Dentro de sus memorables ocurrencias tenemos el clásico noventero “Viva el cambio”, el oportunista y, hay que decirlo, algo ridículo neologismo “bacheletismo-aliancista” de 2007 y, al día de hoy, su autoproclamación como “socialdemócrata”. Esto último parece un chiste y hasta cierto punto lo es. Resulta cuando menos una burla que un supernumerario del Opus Dei, miembro de la pandilla civil regalona de Pinochet –junto a Guzmán, Longueira, Allamand, Novoa. entre otros destacados operadores políticos del régimen–, originalmente opositor a todo cuanto huela a progresismo (ley de divorcio, ley de matrimonio igualitario, ley del aborto, en fin, sólo por nombrar a algunas de las deudas históricas que tenía la sociedad chilena consigo misma), resulte hoy un rutilante estadista socialdemócrata con un instinto sobrenatural para leer la época, asumir la variante política de las transformaciones culturales y mirar de frente un futuro que, para Chile, se abre camino a través de las grandes Alamedas de su refundación.

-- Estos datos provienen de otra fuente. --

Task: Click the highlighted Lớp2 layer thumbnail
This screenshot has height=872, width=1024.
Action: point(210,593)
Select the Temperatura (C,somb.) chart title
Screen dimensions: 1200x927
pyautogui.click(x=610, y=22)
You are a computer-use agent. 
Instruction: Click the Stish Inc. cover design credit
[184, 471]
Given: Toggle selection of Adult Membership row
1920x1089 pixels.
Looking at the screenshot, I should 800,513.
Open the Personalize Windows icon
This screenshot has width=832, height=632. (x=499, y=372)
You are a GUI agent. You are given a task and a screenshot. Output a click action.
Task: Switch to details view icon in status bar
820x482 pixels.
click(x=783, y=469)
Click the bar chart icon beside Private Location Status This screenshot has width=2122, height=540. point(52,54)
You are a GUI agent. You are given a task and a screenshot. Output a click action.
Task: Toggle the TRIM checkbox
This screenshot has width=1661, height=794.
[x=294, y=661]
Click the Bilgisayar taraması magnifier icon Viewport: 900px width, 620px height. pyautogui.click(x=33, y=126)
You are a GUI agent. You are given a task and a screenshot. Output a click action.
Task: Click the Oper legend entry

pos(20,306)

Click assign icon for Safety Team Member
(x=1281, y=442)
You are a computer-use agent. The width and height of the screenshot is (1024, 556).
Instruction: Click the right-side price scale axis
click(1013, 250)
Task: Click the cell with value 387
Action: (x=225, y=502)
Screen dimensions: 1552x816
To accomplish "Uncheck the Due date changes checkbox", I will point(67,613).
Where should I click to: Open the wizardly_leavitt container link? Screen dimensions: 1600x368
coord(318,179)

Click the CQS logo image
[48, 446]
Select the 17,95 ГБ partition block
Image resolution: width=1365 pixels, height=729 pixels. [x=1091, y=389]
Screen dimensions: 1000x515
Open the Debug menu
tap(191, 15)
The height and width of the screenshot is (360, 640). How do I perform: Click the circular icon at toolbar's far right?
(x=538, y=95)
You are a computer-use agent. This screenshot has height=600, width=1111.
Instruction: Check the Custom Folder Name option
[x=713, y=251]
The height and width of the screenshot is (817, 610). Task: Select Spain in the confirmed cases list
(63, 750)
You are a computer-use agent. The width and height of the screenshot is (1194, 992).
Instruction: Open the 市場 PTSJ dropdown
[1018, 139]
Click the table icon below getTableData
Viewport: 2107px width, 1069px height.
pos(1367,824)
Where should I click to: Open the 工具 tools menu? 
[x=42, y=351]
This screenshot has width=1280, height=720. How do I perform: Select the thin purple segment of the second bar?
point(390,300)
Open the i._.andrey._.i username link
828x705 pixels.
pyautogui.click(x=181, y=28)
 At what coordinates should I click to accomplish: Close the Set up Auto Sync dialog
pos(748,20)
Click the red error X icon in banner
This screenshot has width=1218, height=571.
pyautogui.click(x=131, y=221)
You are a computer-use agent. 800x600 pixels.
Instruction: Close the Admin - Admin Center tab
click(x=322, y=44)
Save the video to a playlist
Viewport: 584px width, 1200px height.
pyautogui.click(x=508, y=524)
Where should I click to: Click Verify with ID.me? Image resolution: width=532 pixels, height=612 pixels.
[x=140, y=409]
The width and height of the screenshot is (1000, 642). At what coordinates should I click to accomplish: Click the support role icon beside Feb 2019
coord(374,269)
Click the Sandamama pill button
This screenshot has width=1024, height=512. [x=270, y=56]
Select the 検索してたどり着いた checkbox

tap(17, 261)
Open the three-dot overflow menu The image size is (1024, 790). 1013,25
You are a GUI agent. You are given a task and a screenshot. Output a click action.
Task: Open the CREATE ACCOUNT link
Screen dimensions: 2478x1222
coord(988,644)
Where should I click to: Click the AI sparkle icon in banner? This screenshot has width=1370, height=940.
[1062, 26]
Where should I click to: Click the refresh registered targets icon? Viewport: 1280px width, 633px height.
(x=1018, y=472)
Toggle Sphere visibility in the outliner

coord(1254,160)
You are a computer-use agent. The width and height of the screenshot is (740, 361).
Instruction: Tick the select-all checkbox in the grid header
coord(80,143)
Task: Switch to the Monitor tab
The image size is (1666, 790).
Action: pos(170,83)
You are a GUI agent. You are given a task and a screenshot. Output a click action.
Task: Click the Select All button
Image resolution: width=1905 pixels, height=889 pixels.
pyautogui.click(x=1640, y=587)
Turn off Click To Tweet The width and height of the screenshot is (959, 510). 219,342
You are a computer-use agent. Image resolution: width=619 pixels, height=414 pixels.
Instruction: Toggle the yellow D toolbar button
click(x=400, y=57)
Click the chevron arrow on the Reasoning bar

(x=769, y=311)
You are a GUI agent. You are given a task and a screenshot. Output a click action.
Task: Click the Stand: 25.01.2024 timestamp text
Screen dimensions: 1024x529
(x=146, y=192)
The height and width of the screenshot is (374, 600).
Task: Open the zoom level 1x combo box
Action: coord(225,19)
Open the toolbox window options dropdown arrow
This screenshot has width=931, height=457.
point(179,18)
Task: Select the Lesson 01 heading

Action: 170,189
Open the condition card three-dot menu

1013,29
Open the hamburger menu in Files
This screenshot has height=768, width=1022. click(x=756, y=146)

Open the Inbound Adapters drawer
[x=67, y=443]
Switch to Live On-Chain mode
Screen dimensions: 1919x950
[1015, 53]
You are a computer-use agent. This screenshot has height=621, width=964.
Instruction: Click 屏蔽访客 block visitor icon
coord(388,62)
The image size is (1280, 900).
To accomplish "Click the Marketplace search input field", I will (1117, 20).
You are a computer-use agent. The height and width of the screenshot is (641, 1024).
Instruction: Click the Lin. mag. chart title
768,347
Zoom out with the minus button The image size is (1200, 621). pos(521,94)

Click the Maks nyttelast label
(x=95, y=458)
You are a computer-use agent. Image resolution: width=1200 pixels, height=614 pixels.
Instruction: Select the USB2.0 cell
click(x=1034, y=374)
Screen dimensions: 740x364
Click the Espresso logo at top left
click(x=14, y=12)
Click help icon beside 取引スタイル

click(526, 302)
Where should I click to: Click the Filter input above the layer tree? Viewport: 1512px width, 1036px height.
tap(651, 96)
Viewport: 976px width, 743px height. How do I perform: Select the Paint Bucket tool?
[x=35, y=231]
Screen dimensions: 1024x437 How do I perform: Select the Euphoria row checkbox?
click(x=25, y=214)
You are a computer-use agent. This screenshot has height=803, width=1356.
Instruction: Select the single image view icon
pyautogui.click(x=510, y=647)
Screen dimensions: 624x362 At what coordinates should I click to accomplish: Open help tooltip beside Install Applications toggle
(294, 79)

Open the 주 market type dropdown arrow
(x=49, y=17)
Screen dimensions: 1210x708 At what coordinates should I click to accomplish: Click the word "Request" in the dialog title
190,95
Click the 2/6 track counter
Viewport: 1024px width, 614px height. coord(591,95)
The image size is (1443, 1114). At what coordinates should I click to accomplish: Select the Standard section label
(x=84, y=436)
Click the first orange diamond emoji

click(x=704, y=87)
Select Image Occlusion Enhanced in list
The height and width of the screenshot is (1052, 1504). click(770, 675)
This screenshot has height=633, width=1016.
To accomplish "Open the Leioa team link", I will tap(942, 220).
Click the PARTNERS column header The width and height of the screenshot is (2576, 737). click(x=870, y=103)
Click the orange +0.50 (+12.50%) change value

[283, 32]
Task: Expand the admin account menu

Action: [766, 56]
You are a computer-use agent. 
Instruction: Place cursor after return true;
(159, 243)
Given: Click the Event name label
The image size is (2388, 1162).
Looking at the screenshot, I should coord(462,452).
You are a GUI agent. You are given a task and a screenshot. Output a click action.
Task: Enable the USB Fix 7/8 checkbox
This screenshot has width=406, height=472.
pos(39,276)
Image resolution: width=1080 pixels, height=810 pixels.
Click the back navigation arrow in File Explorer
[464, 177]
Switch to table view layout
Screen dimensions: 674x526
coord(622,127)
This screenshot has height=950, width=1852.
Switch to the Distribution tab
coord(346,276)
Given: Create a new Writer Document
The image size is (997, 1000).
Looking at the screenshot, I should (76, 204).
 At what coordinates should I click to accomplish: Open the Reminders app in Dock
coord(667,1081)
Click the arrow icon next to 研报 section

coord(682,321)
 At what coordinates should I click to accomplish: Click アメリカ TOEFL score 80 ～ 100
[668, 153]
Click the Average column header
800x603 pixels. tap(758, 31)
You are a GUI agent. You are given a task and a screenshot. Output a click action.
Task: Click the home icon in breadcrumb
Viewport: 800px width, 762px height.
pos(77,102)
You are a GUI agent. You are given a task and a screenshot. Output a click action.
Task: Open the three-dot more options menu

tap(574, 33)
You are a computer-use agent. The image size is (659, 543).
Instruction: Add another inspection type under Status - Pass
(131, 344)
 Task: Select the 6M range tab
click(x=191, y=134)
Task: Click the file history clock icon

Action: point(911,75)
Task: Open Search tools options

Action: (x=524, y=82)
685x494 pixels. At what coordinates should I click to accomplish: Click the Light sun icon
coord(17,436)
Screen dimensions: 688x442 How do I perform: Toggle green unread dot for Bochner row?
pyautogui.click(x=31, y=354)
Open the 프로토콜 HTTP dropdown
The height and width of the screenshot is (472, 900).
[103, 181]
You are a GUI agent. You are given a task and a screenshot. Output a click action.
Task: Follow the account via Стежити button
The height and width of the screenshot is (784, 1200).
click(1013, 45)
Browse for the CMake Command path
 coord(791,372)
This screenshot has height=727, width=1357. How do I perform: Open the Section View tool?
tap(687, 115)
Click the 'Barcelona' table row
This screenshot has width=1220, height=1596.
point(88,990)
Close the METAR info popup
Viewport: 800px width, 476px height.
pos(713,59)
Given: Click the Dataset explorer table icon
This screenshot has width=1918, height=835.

Algunos/as no somos tan tontos/as.
Pero, cuidado, que es un chiste serio. Lavín ha demostrado que su camaleonismo y capacidad para promover marcas a modo de relatos, sobre todo electorales, le rinden frutos, al menos así ha sido en el pasado. Lo suyo es una suerte de discurso invertebrado que es capaz de ingresar, reptando, por los espacios más estrechos, produciendo imaginarios colectivos y, en este mismo desplazamiento sin sustancia, una sociología desafectada que rebota en una forma de racionalidad, la que persigue definir un tipo de país y no otro. Por lo tanto, todo lo que en su performance puede resultar insultante para el mundo académico o político que juega sus manos en el póker de las ideas, este en apariencia raquítico discurso camaleónico y efectista, puede ser una anti-tesis muy riesgosa. Como sostenía el filósofo decimonónico Charles Péguy: “Aunque el triunfo de las demagogias sea pasajero, las ruinas son eternas”.
No siento respeto por lo que Lavín representa en ninguno de sus ángulos políticos, pero sí temo a su habilidad para desactivar lo estructuralmente relevante y disponer, entonces, a Chile, bajo la lógica de lo no-político e institucionalizar lo intrascendente. En esta misma dirección, no me fío de él ni lo considero un riesgo menor toda vez que pensamos en un país como el nuestro, el mismo que pretende recuperarse como sociedad después décadas de abuso y dispersión neoliberal asumiendo y apostando, al día de hoy, por un proceso constituyente.
En este sentido el ocurrente y camaleónico Joaquín Lavín siempre puede sorprender con una nueva bufonada, es su naturaleza y su estilo. Lo importante es estar atentos y que, eventualmente, cuando esto ocurra las neuronas estén coordinadas y en su sitio para reaccionar a tiempo. Se requiere estar despiertos para que el camaleón y sus secuaces no reinen la jungla.